Fred D. Bundy, Boston; injured about the head.
L. A. Fredericks, injured internally.
Miss Carrie Carver, Exeter; injured about the head.
Miss Nettie Smith, Exeter; hurt about the head.
Thomas Carter, Exeter; back injured.
Wallace Tilton, Exeter; head injured.
B. W. York, Exeter; injured in kidneys.
Mrs. Mary Prescott, Kensington, arm broken, internal injuries.
Samuel Comett, Kensington, back broken, cannot live.
J. S. Pennington, Exeter, broken nose and thigh.
J. W. Carter, Exeter, internal injuries.
Agnes McDonald, Exeter, back injured.
Katie Donovan, Exeter, back and side injured.
P. K. Eastman, Exeter, skull fractured.
Charles Davis, hurt about the head.
Mr. Stacey, hurt about the chest.
Alfred Scott, one of the party who was with the ill fated sailing party, is now a maniac, his mind having given away under the strain.

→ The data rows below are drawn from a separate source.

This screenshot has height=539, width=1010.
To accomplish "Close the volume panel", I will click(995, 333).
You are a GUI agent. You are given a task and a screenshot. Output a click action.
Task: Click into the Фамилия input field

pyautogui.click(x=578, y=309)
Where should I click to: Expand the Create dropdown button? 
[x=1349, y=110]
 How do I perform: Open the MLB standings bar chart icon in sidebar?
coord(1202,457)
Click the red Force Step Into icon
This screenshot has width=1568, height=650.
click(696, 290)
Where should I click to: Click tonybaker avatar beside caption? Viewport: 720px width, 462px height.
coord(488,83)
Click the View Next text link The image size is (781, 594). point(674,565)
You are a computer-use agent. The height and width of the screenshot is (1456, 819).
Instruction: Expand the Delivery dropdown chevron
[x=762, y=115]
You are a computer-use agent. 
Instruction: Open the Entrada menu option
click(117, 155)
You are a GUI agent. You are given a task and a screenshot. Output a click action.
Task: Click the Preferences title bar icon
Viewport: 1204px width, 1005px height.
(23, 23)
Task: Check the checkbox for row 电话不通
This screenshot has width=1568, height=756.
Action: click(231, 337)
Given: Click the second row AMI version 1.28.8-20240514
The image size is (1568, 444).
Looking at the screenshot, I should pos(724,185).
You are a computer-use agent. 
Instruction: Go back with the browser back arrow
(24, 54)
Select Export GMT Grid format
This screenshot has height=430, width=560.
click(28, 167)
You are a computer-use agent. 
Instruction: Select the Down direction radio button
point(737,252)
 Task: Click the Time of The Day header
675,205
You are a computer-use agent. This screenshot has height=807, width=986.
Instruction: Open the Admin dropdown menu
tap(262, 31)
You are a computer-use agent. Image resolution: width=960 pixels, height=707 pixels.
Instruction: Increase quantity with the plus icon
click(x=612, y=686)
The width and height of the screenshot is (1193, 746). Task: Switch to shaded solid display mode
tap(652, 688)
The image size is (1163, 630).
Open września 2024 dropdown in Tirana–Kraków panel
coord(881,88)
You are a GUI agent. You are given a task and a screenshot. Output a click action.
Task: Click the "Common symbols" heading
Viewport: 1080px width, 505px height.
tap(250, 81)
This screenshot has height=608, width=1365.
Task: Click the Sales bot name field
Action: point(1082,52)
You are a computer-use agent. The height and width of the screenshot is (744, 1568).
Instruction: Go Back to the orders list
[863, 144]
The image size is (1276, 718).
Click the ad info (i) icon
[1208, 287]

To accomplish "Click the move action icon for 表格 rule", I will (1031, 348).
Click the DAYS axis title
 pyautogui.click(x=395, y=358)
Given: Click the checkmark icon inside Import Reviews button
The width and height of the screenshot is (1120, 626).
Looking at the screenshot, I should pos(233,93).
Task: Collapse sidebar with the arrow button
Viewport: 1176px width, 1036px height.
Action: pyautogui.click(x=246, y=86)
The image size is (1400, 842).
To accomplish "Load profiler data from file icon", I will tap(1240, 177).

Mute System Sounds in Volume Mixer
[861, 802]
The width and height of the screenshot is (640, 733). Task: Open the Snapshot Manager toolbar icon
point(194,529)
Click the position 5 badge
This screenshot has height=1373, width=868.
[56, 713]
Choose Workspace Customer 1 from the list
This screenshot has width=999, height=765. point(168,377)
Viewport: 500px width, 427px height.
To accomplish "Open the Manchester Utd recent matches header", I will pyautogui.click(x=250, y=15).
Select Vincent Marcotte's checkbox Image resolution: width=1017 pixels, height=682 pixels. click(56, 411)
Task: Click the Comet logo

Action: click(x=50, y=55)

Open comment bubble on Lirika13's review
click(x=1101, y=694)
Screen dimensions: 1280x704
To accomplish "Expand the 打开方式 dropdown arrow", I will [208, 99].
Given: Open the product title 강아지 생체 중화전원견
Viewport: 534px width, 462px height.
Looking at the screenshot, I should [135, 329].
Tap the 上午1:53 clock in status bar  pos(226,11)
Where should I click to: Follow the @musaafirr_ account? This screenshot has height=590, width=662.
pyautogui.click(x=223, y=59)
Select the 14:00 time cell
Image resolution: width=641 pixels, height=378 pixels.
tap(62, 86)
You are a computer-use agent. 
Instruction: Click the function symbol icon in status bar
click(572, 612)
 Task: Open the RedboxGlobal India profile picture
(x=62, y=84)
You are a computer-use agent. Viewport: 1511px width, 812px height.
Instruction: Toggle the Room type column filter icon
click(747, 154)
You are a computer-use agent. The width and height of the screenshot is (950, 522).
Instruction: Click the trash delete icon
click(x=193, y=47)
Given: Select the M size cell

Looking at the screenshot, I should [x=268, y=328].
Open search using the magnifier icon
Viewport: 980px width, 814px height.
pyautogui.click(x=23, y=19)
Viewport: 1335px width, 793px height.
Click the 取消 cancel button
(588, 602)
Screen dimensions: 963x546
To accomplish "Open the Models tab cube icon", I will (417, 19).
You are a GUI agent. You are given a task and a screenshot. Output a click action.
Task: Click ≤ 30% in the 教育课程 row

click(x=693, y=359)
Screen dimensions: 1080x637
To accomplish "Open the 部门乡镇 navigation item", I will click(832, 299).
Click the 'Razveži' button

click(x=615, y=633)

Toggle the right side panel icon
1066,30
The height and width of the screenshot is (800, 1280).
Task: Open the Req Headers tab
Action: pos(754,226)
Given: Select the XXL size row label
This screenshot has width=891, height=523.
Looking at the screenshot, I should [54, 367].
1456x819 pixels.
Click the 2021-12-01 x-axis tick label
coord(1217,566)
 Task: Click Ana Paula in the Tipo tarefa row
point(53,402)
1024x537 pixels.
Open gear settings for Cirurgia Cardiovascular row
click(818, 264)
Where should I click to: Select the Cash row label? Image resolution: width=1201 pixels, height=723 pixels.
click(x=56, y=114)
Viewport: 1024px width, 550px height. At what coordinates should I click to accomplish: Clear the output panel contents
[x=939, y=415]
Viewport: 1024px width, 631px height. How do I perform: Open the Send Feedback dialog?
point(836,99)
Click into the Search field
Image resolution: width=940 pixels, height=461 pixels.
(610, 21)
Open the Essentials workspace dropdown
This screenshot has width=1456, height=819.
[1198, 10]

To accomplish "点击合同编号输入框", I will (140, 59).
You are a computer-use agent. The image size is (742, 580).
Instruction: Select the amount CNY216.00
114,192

All the chimneys on Cutler's new cafe were blown down.
Ralph C. Gould was an eye witness of the horrible affair.
All kinds of rumors were going around and one had it that 400 people had been killed.

A horse and team belonging to Curtis DeLancey of Hampton and being driven by a young lad, was blown over the bluff. The boy received a number of cuts and bruises.

The shrieks of the injured and dying were heart-rending and will never be removed from the memories of those who witnessed the terrible scene. It was a sight never to be forgotten. The wrecking of the telephone and telegraph lines made it impossible to summon medical assistance.